(Extracted material begins)

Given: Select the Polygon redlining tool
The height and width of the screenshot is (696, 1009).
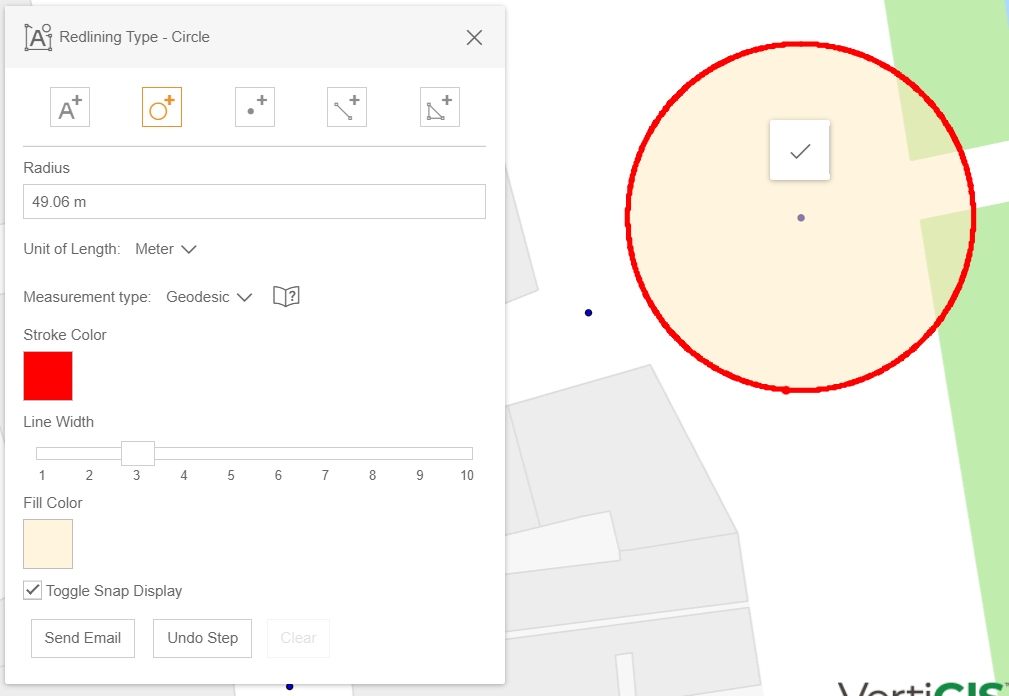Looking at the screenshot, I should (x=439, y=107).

(Extracted material ends)
(Extracted material begins)

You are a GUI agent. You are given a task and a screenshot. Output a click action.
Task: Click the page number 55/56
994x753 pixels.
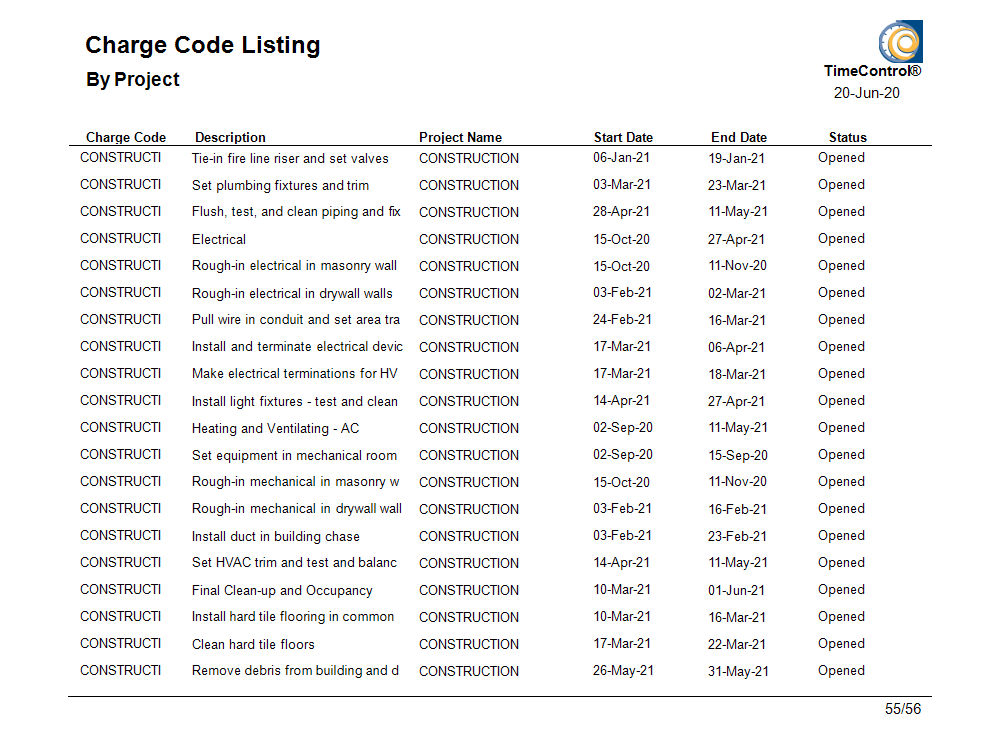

(Extracted material ends)

**Task statement**
Exact duplication is required for the lines above, from the line that contains "You are a GUI" to the line that contains "994x753 pixels.", inclusive; omit all others.

**Task solution**
You are a GUI agent. You are given a task and a screenshot. Output a click action.
Task: Click the page number 55/56
994x753 pixels.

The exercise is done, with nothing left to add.